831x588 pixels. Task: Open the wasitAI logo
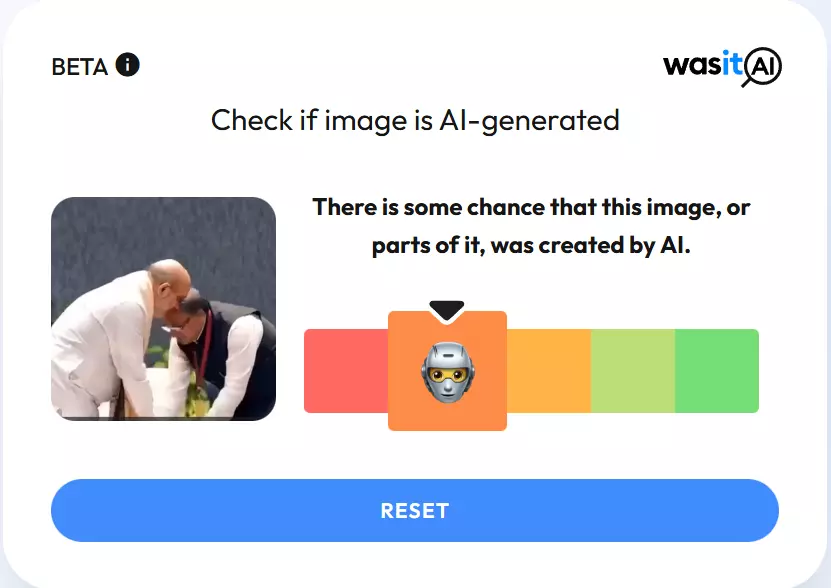point(722,67)

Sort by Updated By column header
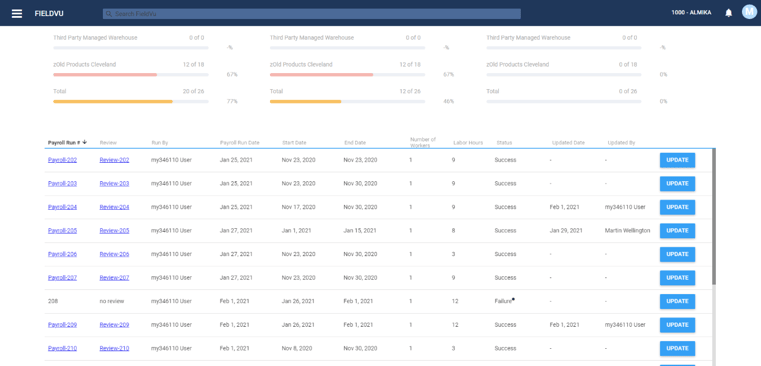click(x=621, y=143)
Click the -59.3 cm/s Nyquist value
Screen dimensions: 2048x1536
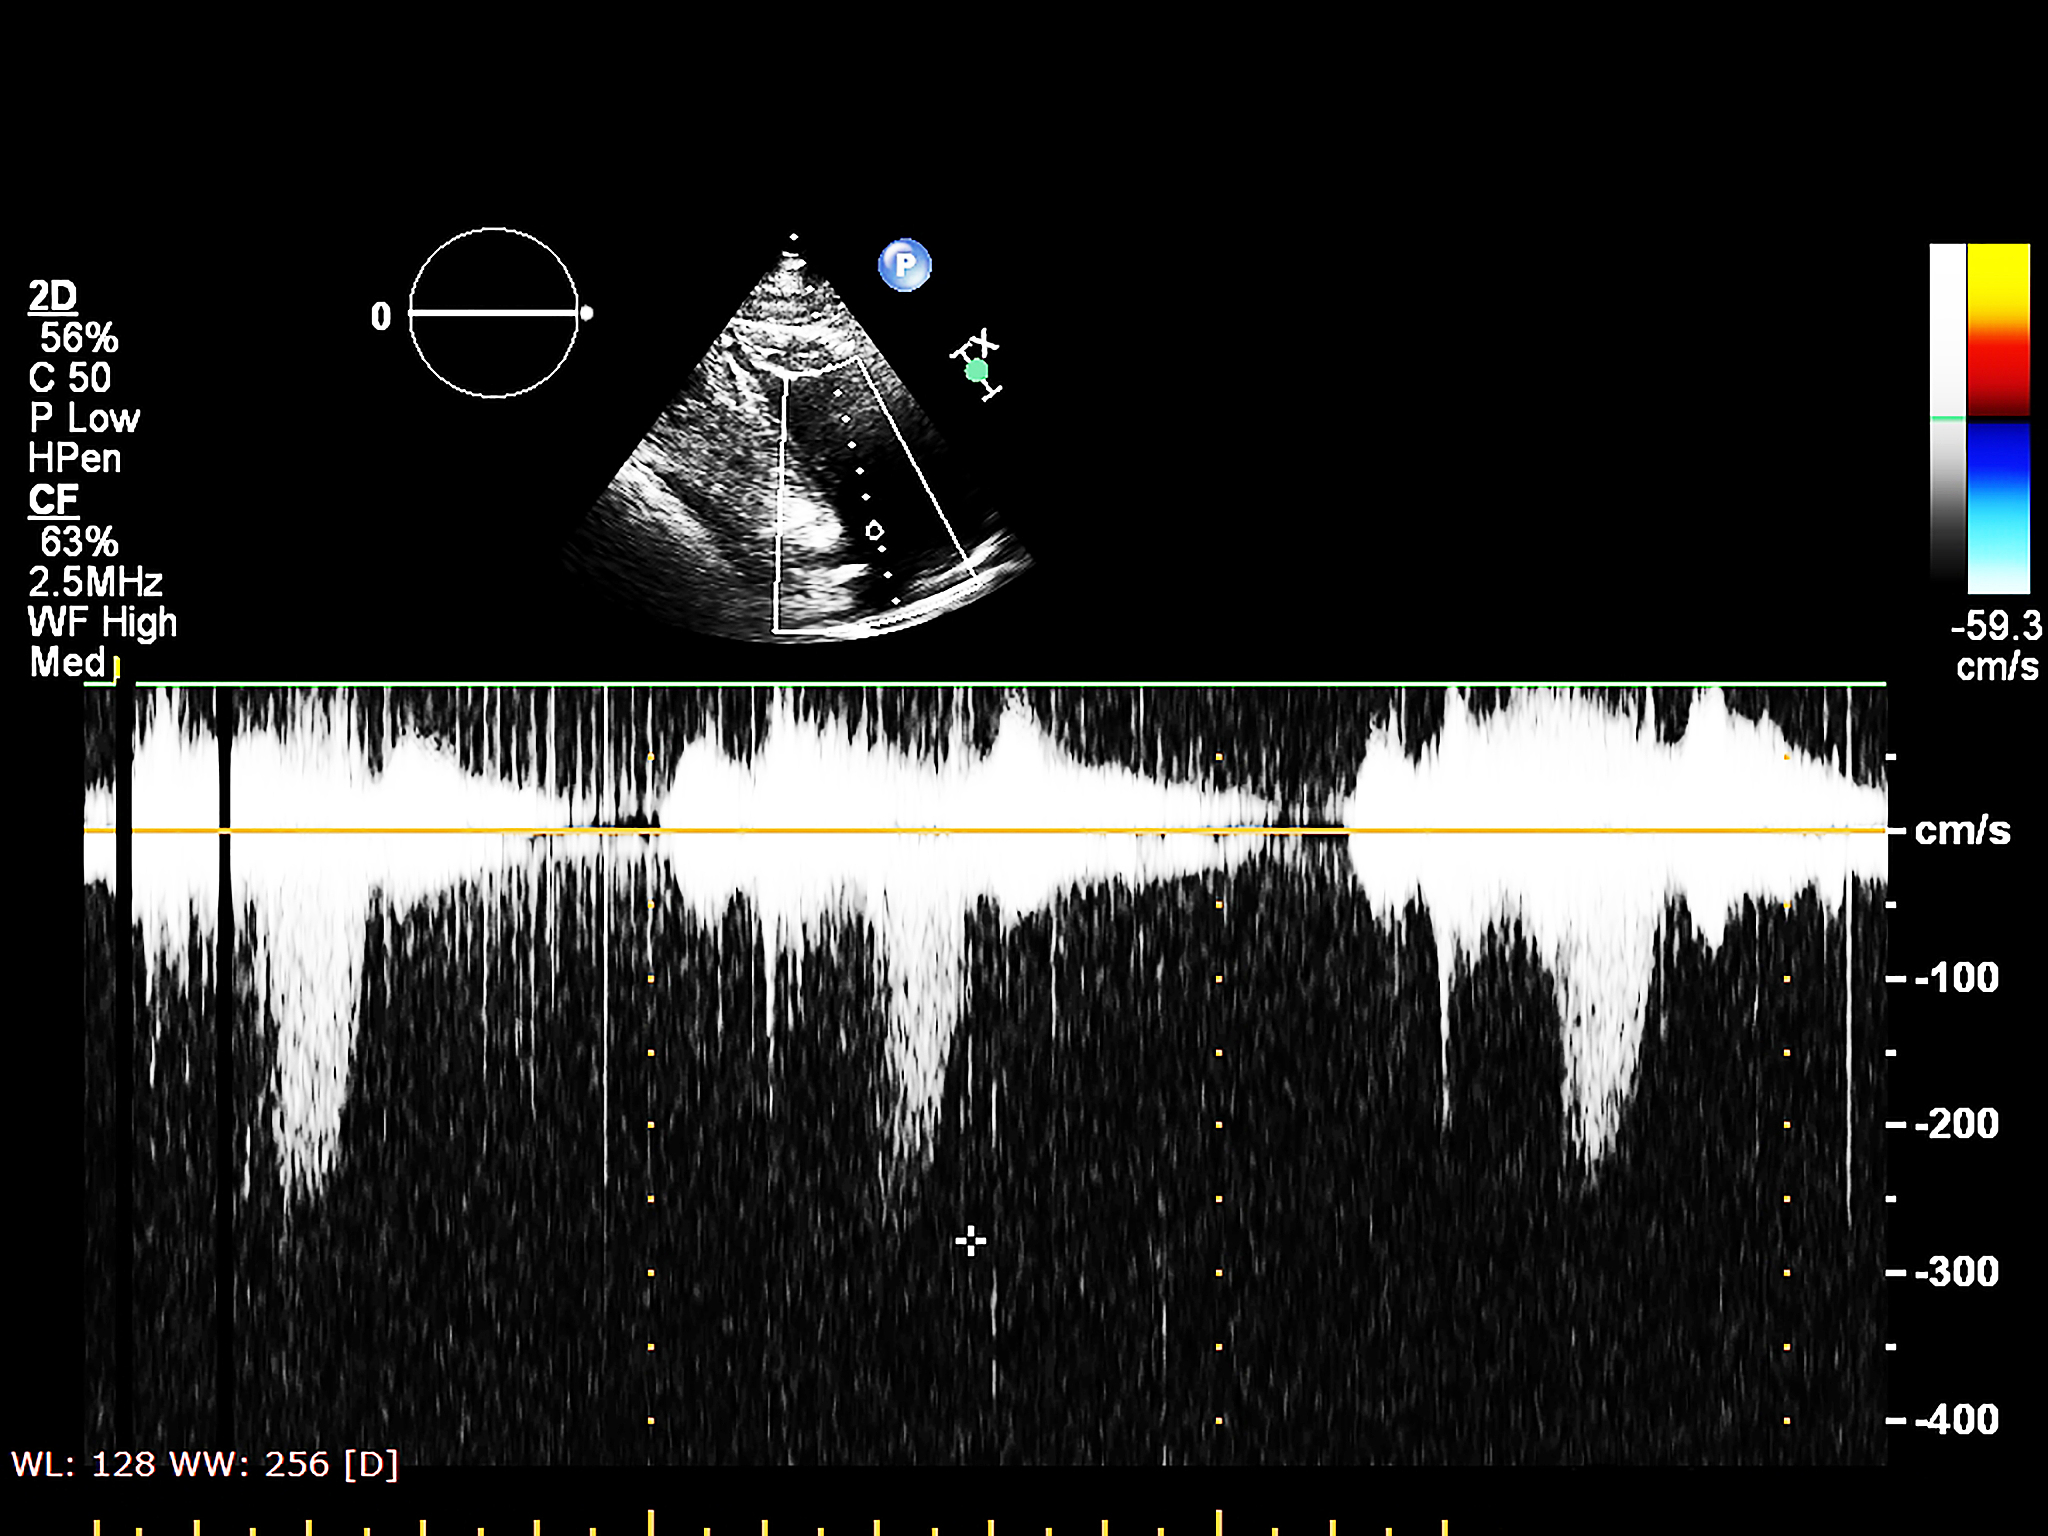[x=1996, y=627]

-.-.-

Problem details - Word for word, reproduce the material above and omit each image.

Answer below -
831x588 pixels. Task: Open the wasitAI logo
point(722,67)

Sort by Updated By column header
click(x=621, y=143)
Click the -59.3 cm/s Nyquist value
Screen dimensions: 2048x1536
[x=1996, y=627]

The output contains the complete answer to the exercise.